Hackers work from within, says KPMG
UK businesses have been warned that the main threat to network security will continue to come from hackers working within companies.
A study of 1,238 companies, conducted by the KPMG consultancy, found that 90 percent of firms expected their e-commerce systems would be breached by hackers. But KPMG warned that most attacks would be carried out by members of staff.
Norman Inkster, president of KPMG Investigation and Security, said studies by KPMG over the last decade had found that 70 percent of fraud was carried out by insiders. "Most security breaches are carried out by individuals who possess intimate knowledge of the systems which they are attacking," he added.
The government is increasingly concerned about the threats posed by hackers to commerce and national security. Foreign secretary Robin Cook told a parliamentary committee on intelligence security that hackers could cripple Britain "faster than a military strike".
Bob Ayers, director of ParaProtect, an IT security company, and the former chief information-warfare officer at the US defence department, agreed that the internal threat was a great one. He added that it is impossible to make more than 90 percent of any system secure.
Ayers said firms should concentrate on detecting breaches and reacting to them. "That way you can make the attack fail, limit the damage it causes and restore the service as quickly as possible," he said.
Vulnerabilities could arise in so many ways that it is impossible to guard against them all, said Ayers. Problems often occur when software is acquired without access rights to source code. "Unless you know how that all adds together, you cannot be sure how secure your system is," he explained.

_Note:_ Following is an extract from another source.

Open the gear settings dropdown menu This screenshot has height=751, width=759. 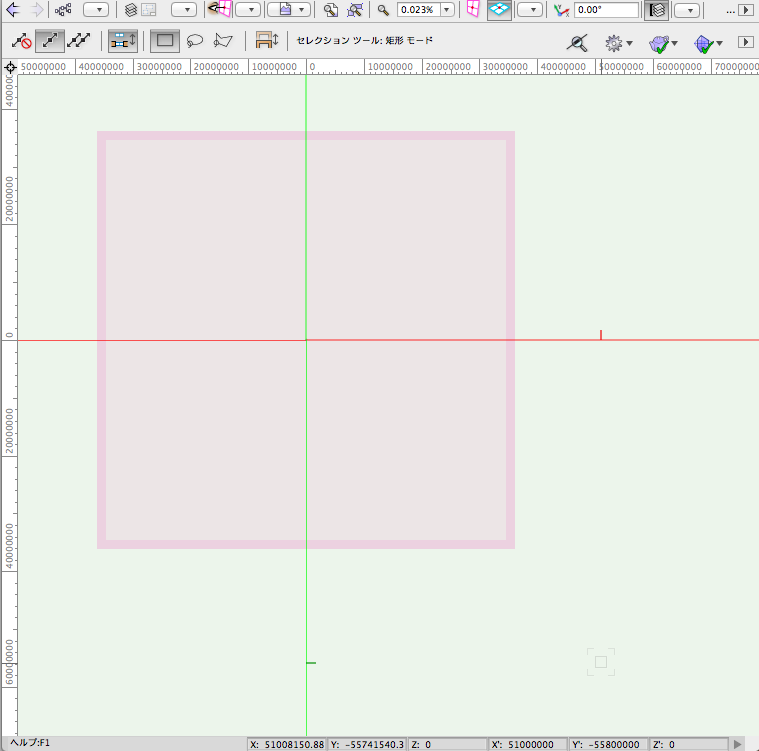tap(619, 43)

Ayers said changes to systems happen daily - while individually they may seem insignificant, they can undermine security. Typical changes would be the addition of a patch or a new version of software, or the changing of a user's password.
Outsourcing of security would be the best option for many firms for financial as well as security reasons, recommended Ayers. "The cost of outsourcing your security would be dwarfed by the cost of employing [internal] people to monitor your system 24 hours a day," he said.